### DATASET
-------------------------

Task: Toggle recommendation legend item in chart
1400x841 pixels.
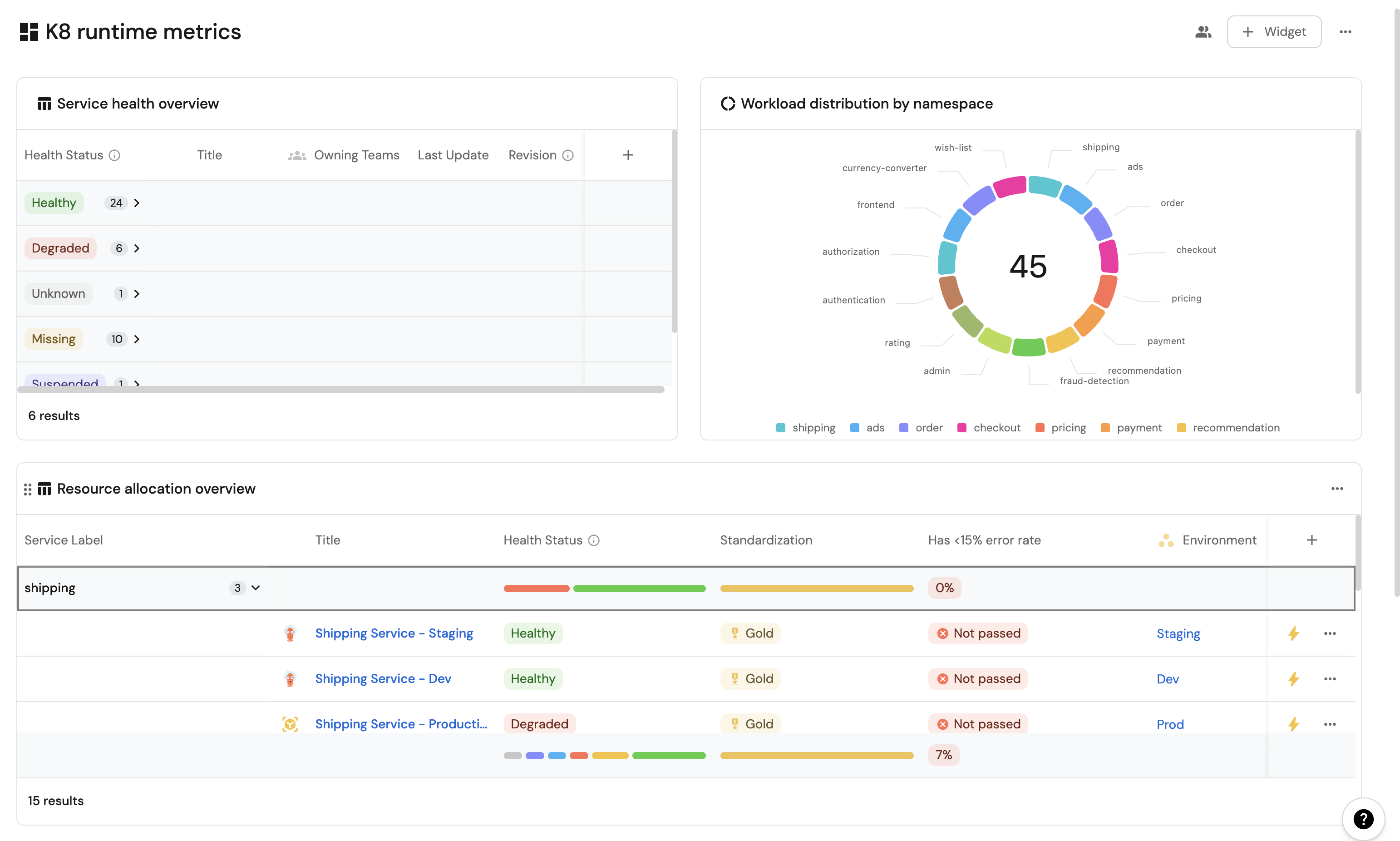Action: pyautogui.click(x=1228, y=428)
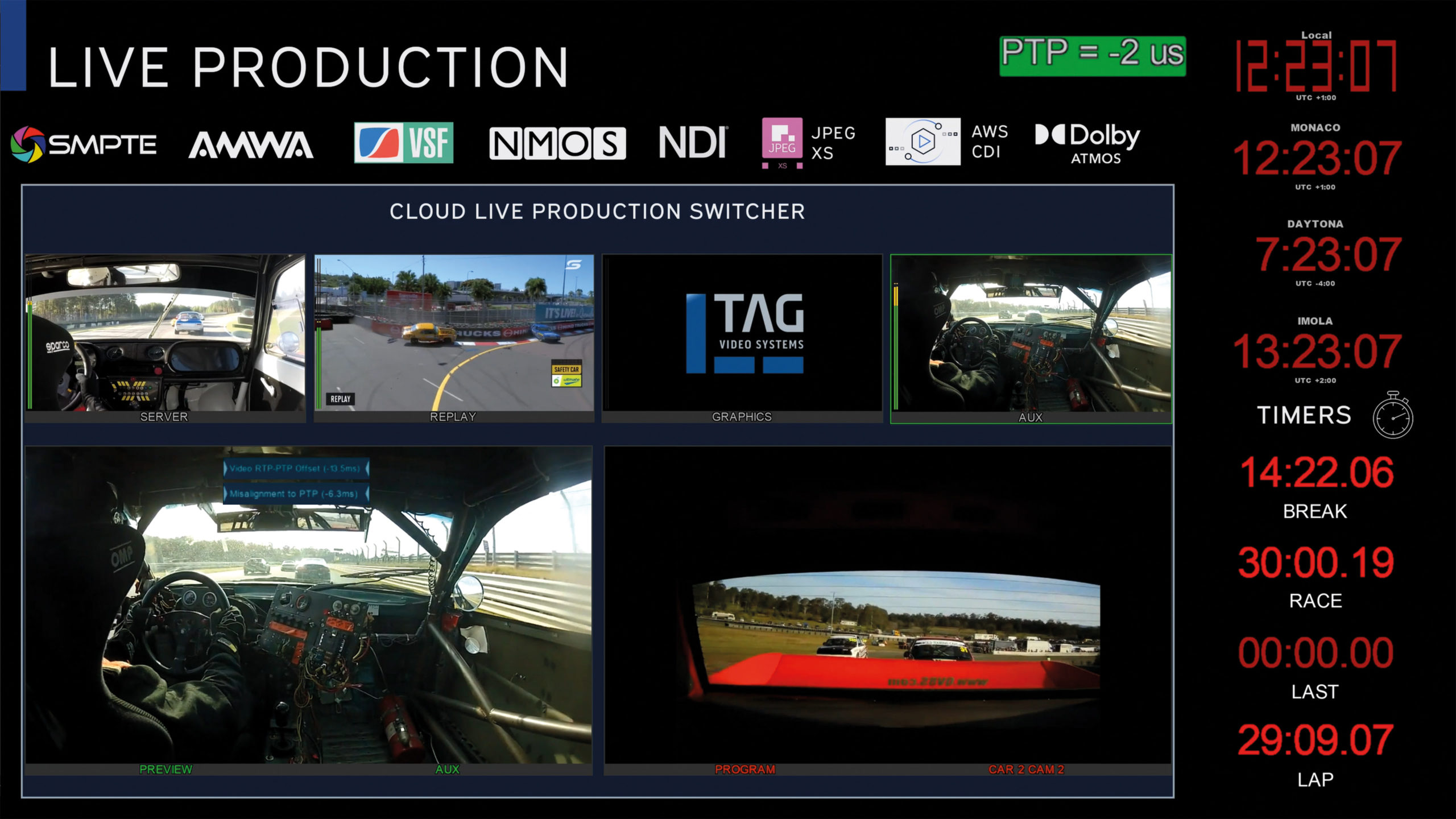Select the JPEG XS icon

(x=782, y=142)
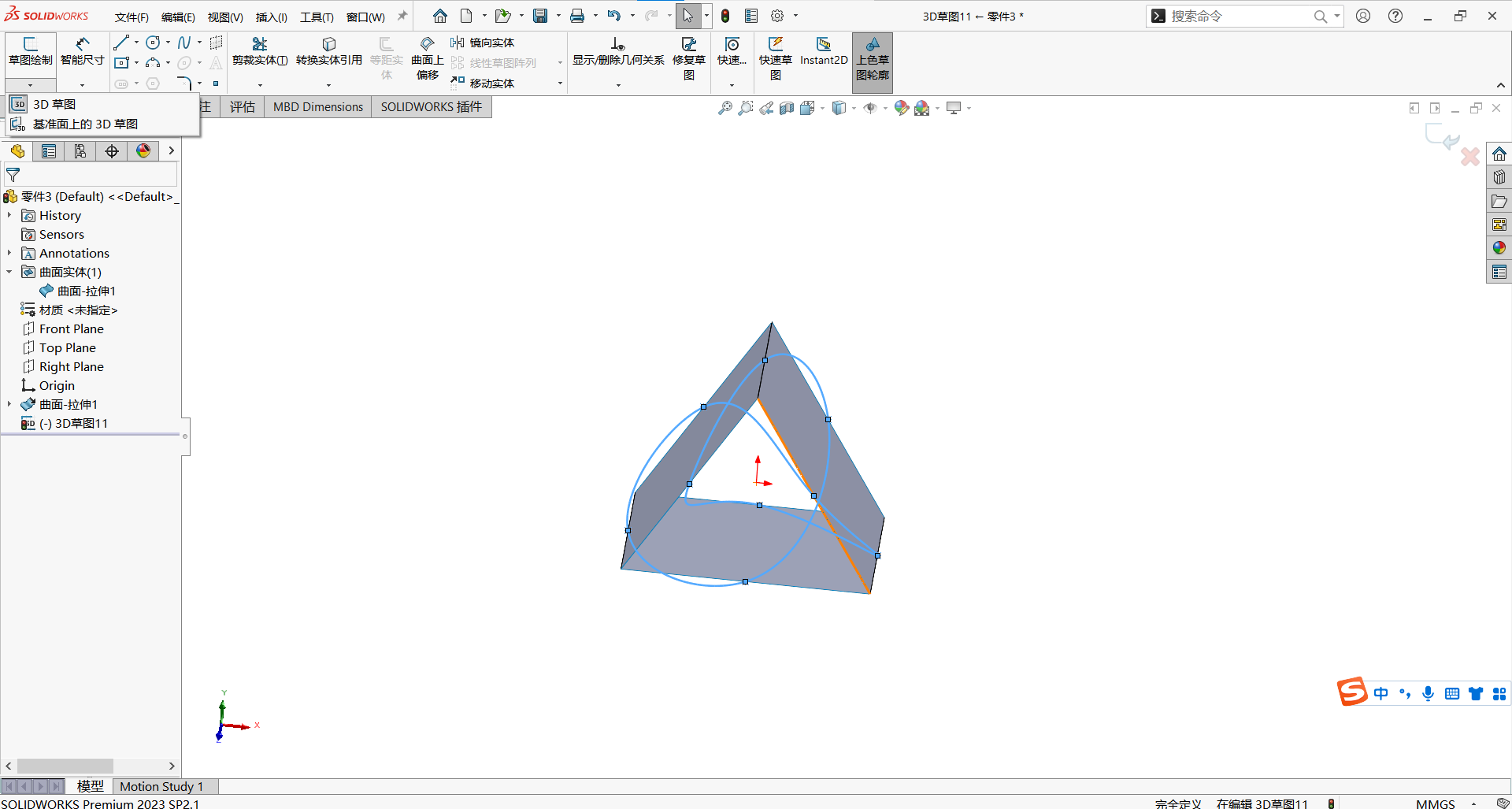Choose 基准面上的 3D 草图 option
Viewport: 1512px width, 809px height.
85,124
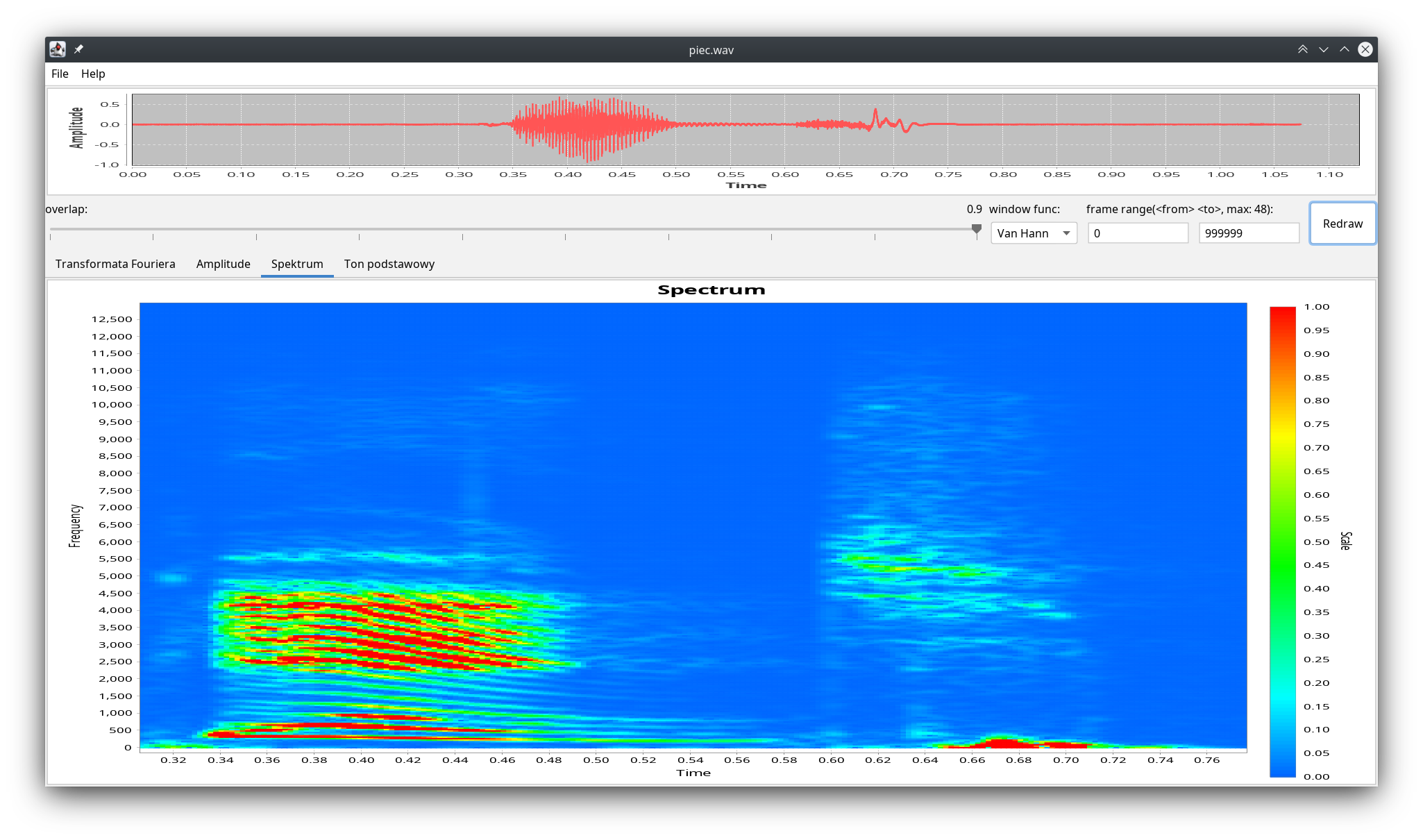Click the overlap slider handle
Screen dimensions: 1423x840
coord(976,229)
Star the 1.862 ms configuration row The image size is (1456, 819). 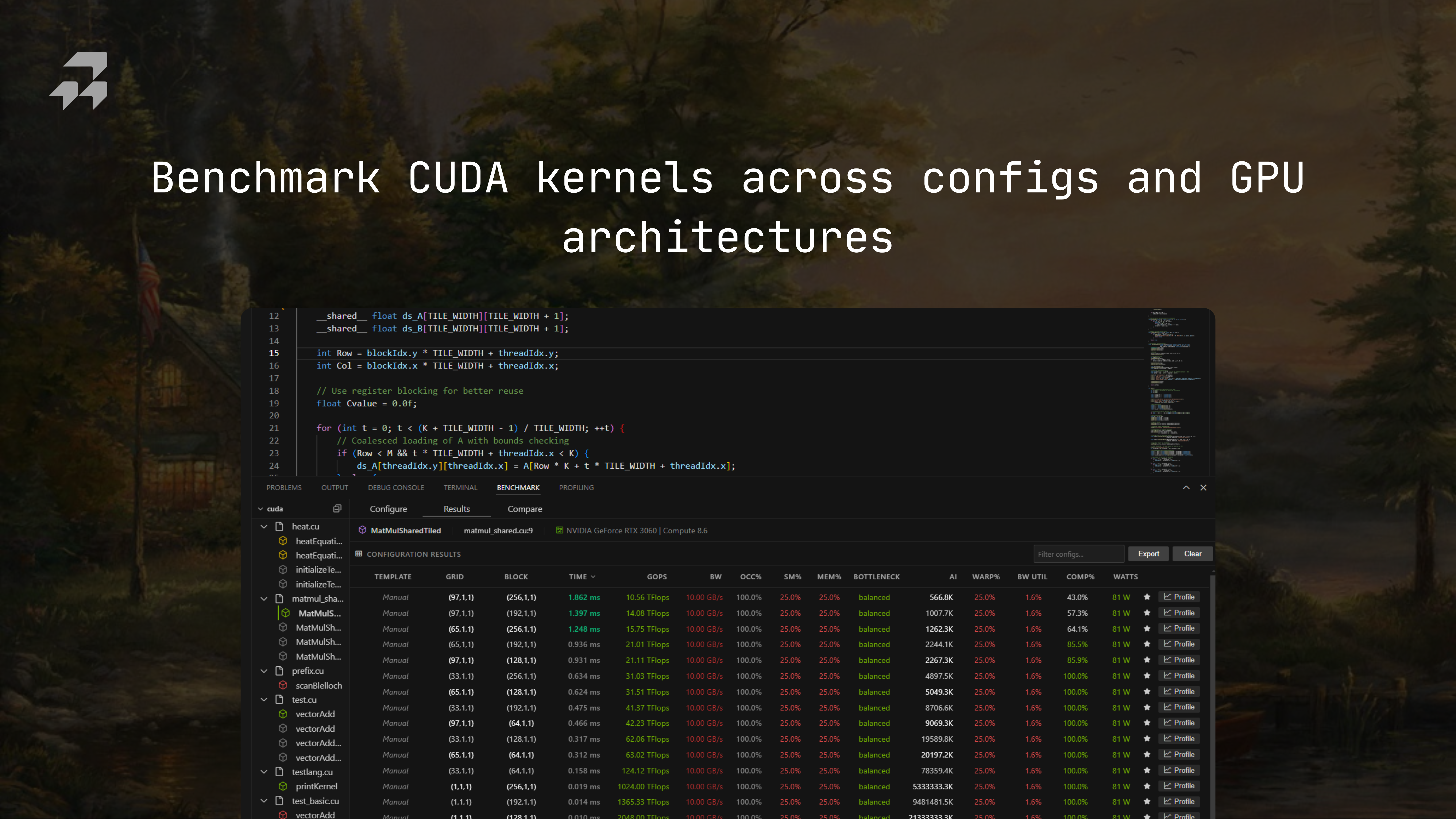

-------------------------

### WHAT TO WORK ON
After removing the pictures, repeat the remaining records exactly.

### RESPONSE TO THIS EXERCISE
Task: Toggle recommendation legend item in chart
1400x841 pixels.
Action: pyautogui.click(x=1228, y=428)
Select the JPEG XS icon

(x=782, y=142)
Choose 基准面上的 3D 草图 option
Viewport: 1512px width, 809px height.
85,124
Click the overlap slider handle
Screen dimensions: 1423x840
coord(976,229)
Star the 1.862 ms configuration row The image size is (1456, 819). 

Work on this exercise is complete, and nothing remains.